Subsequently, most literature including [21], [22], [23], [24], [25], [26], [27], [28], [29] utilize a ready-made statistical model for off-line monitoring of machines as the maintenance guidance, without online considering dynamic service environment-induced stochastic fault modes, e.g. unlubrication friction-created headstock overheating and transilient load-associated tool resonance. By the same token, although Failure Mode/Effect and Criticality Analysis (FMEA/FMECA) can predetermine the relative severity and probability of failures, what it is essentially dealing with is the failure possibility of a machine before the service or in a static service environment, not the failure probability of the monitored system on the go or in the dynamic service environment, nor can it give the approximate duration range of the fragile parts from early failure to complete failure. Rather than acquiring the time-variant failure probability of monitored components in the dynamic environment, we prefer to predict the degradation duration of monitored components to total failure, which can help business owners plan some time-bound preparations in advance.

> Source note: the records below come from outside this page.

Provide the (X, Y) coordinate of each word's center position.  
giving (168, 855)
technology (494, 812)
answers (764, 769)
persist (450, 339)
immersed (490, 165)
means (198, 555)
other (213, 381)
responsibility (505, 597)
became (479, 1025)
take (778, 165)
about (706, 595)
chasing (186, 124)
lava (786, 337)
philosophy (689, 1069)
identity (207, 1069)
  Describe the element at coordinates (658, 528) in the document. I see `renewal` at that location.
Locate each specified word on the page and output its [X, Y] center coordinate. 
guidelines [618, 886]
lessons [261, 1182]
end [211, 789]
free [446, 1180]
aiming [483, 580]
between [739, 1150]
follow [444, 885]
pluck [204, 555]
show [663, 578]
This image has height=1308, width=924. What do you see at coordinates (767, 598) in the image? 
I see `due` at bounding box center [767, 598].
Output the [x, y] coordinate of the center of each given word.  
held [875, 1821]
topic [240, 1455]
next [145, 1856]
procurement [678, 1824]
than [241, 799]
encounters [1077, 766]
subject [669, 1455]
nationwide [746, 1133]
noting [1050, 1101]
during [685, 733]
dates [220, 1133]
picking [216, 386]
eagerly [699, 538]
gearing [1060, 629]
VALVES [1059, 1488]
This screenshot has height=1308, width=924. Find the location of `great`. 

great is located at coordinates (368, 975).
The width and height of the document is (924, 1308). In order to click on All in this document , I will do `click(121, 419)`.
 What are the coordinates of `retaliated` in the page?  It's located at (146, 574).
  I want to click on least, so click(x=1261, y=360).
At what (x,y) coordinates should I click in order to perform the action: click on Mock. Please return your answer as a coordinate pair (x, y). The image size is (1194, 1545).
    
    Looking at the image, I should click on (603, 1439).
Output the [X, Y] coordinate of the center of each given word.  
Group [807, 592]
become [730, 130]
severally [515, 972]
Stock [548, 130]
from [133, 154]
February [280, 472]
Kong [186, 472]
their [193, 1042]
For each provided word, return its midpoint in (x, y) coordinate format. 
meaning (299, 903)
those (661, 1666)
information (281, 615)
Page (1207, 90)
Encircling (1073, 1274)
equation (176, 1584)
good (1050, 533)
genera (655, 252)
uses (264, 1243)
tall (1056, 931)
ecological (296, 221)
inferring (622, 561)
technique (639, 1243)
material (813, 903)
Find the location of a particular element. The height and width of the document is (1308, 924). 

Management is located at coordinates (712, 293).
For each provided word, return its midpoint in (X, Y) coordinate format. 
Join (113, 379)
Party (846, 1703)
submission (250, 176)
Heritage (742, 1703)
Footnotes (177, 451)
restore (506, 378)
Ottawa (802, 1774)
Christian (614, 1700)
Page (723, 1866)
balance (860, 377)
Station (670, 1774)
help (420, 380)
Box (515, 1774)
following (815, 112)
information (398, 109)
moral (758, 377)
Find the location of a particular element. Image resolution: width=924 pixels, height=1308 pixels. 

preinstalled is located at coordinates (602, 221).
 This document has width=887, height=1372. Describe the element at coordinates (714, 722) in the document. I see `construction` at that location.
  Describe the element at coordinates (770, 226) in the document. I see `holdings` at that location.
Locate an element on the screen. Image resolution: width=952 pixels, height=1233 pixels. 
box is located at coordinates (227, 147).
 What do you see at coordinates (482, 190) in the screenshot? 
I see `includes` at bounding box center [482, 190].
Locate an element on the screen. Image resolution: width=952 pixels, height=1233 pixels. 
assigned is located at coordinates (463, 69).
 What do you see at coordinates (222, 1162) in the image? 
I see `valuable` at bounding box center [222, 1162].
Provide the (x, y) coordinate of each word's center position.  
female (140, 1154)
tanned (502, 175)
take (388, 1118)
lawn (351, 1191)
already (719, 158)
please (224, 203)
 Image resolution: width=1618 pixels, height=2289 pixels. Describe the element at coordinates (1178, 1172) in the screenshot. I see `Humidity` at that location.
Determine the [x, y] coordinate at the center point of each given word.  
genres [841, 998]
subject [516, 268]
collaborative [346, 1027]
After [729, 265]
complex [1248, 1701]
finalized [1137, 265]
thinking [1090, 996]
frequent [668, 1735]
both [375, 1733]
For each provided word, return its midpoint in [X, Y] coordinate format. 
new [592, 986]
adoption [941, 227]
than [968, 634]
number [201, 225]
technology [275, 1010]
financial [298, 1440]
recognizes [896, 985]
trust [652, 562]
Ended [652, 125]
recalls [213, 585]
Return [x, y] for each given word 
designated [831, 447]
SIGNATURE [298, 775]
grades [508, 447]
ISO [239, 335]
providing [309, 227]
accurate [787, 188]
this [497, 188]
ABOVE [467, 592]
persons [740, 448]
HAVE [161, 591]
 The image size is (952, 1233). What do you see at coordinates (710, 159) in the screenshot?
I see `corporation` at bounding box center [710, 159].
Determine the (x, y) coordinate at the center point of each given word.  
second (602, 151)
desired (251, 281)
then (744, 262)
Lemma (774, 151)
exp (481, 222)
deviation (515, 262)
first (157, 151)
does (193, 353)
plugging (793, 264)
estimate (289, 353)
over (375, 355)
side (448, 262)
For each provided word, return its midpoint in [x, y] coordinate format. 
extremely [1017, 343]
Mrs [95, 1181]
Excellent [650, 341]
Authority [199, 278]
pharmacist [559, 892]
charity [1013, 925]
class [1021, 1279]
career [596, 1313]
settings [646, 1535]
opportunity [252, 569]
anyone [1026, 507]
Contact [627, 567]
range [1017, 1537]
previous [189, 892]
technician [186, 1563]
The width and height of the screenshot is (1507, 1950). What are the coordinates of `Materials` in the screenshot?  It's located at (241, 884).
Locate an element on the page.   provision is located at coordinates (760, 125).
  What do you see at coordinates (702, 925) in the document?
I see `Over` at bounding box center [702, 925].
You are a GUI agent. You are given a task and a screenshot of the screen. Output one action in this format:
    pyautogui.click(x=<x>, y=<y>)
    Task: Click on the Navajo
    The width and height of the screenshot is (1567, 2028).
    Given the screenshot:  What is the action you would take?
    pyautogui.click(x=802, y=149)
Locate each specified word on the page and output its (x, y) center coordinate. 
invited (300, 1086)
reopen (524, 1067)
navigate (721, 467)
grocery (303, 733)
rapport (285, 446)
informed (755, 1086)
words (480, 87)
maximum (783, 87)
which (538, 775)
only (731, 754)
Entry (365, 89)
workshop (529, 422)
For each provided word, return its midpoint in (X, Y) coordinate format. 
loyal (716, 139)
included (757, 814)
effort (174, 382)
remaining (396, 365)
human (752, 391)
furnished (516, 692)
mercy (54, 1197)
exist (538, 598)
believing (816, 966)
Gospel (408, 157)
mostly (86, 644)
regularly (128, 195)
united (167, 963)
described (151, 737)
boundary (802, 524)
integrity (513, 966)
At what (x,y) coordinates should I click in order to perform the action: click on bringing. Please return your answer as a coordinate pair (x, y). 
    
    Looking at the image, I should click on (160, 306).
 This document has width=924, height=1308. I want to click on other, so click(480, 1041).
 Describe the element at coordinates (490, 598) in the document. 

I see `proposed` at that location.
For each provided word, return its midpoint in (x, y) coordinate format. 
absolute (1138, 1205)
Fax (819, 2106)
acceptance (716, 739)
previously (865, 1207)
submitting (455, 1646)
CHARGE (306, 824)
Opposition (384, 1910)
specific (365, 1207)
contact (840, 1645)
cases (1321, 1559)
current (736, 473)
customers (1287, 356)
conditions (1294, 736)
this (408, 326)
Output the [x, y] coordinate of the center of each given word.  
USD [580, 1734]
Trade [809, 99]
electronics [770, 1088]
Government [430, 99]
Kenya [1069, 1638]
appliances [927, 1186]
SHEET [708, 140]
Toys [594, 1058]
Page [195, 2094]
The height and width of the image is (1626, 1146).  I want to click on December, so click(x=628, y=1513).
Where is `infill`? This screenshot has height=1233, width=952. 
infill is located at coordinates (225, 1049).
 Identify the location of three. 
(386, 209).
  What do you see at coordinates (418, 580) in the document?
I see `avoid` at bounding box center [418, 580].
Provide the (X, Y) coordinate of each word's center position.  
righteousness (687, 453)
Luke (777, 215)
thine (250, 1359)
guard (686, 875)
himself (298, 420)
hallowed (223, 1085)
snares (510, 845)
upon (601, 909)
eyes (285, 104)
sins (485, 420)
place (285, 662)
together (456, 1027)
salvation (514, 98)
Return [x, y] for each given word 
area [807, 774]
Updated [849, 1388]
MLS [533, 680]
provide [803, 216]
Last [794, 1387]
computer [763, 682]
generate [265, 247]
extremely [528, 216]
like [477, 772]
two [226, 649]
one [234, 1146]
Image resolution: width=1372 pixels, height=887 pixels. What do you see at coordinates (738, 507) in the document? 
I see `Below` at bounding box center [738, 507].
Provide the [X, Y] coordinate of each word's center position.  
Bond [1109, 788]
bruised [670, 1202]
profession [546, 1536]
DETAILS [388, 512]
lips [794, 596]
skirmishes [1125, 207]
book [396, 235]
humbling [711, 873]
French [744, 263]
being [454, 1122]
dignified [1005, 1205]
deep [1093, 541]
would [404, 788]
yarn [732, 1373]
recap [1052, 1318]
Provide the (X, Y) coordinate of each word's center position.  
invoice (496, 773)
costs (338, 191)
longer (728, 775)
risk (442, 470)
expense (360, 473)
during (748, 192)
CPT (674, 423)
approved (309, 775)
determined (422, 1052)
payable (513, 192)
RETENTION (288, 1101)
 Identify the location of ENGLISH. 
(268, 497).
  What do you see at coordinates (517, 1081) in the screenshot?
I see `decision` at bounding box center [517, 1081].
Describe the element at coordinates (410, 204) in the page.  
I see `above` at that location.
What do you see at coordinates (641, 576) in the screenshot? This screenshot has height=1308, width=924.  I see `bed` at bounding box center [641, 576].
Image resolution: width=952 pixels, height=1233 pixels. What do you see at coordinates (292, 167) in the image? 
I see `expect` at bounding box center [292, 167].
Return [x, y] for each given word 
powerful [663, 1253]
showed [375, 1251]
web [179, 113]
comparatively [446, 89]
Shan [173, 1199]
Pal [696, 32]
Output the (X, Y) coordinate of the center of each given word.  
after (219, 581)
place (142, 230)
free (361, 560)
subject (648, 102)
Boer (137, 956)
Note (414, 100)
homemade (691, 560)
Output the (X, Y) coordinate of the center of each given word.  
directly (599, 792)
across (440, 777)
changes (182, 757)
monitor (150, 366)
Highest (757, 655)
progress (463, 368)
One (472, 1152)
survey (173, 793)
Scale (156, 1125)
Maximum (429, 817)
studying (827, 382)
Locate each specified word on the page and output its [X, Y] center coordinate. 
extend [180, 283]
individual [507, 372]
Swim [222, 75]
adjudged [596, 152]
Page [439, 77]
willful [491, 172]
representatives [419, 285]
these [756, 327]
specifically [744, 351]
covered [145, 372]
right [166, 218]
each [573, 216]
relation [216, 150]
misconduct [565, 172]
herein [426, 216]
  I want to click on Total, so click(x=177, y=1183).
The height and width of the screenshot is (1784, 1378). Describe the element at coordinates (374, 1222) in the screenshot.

In the interests of monitoring life-circle machine reliability on line, inspired by the ideas of literature [30,31], our motivation is to develop a data-driven remaining useful life (RUL) prediction model considering the influence of stochastic fault modes on RUL prediction accuracy throughout the lead time. To the best of our knowledge, this is an early attempt to combine RUL prediction with the joint decision-making of maintenance and scheduling. Nowadays, the intelligent transformation is making the monitoring data gradually change from the production by-product to the production key [32]. Through the analysis and mining of massive degradation data, the experience- or model-driven maintenance management of manufacturing unit is ushering in a significant revolution [33,34]. And indeed, that is what generalized predictive maintenance did, which integrates condition monitoring, fault diagnosis, RUL prediction, maintenance decision-making and maintenance activities into the dispatching automation system. Nonetheless, scholars in the RUL field prefer to pursue the improvement of RUL prediction accuracy, rather than inquire into the specific maintenance logic around resource supply [35,36], which is the stand aloof from intricate industrial society to a certain extent. In its way, our modest contribution is kind of the first application exploration of RUL prediction in parallel machine system.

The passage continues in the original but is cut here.